--- Activity ---
Copy each line from the data that has the word "Collapse" in it.

--- Data section ---
- Opening Delimiter -

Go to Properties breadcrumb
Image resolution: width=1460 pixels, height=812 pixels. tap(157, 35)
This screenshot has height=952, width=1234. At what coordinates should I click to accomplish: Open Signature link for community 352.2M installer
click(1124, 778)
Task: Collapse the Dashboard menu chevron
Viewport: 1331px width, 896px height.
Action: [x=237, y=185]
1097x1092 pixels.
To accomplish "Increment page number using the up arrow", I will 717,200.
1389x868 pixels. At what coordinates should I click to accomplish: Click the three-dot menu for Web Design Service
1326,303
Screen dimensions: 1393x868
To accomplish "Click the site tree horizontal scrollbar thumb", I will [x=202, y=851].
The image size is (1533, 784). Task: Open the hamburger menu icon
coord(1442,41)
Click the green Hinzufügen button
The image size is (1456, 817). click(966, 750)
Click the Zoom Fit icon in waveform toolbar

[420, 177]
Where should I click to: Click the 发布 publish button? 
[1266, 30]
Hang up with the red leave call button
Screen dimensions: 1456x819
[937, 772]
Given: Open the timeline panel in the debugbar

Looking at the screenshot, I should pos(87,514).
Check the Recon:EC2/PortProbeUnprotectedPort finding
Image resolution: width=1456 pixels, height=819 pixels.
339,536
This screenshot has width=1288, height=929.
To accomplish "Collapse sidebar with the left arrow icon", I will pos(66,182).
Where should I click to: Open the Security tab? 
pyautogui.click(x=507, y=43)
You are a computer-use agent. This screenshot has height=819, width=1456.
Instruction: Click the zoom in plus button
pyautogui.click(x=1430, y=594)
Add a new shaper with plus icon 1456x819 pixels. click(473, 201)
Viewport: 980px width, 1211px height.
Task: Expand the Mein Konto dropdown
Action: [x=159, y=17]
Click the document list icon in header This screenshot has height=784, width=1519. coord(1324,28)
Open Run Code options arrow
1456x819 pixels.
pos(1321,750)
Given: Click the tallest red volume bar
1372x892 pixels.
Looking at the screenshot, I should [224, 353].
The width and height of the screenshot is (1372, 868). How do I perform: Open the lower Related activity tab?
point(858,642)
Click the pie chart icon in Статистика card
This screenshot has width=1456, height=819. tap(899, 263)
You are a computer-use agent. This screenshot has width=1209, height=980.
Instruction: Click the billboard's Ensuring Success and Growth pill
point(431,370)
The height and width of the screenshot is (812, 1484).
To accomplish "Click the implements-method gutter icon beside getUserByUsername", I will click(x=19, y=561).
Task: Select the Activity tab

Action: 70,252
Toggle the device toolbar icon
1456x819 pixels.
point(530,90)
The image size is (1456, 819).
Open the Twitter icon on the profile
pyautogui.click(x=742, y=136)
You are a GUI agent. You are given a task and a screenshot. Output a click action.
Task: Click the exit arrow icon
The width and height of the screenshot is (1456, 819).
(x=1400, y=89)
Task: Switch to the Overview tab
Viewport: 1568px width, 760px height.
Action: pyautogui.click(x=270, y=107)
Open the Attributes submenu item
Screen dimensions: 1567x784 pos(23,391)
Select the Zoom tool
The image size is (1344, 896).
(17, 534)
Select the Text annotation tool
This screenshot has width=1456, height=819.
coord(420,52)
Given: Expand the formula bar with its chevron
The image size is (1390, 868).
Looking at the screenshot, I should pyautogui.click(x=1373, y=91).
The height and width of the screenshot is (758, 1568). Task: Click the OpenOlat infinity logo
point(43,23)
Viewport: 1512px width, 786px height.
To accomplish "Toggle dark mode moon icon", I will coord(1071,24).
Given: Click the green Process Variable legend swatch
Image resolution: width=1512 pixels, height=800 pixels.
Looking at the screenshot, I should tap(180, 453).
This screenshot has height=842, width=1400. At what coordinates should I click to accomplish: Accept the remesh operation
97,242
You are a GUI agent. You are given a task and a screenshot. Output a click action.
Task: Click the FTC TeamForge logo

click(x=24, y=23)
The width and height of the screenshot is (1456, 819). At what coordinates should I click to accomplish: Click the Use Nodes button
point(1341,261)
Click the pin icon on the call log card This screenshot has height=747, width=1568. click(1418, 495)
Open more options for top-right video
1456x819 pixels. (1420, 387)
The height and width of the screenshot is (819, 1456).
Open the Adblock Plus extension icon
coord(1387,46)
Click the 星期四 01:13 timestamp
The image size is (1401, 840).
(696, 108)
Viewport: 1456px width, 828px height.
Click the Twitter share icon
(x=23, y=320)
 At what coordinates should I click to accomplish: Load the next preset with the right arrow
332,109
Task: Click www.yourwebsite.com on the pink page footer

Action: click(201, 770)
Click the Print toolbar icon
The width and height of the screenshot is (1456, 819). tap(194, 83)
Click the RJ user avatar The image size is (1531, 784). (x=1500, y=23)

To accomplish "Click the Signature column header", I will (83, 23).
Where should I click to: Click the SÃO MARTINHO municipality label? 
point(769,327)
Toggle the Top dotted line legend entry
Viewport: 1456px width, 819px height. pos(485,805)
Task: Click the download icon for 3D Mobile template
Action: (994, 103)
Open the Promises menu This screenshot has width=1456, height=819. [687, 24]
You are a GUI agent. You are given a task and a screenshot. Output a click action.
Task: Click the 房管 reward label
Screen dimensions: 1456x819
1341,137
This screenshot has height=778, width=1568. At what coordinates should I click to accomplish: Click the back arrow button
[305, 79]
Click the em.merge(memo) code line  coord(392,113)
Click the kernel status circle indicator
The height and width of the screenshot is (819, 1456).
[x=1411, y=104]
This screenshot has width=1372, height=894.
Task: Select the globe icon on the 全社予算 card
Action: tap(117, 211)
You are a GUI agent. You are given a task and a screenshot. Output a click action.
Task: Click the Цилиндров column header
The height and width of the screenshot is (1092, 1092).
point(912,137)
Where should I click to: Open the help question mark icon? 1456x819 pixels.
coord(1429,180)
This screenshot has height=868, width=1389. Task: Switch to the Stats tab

- Closing Delimiter -

--- Finished exercise ---
Task: Collapse the Dashboard menu chevron
To accomplish "Collapse sidebar with the left arrow icon", I will pos(66,182).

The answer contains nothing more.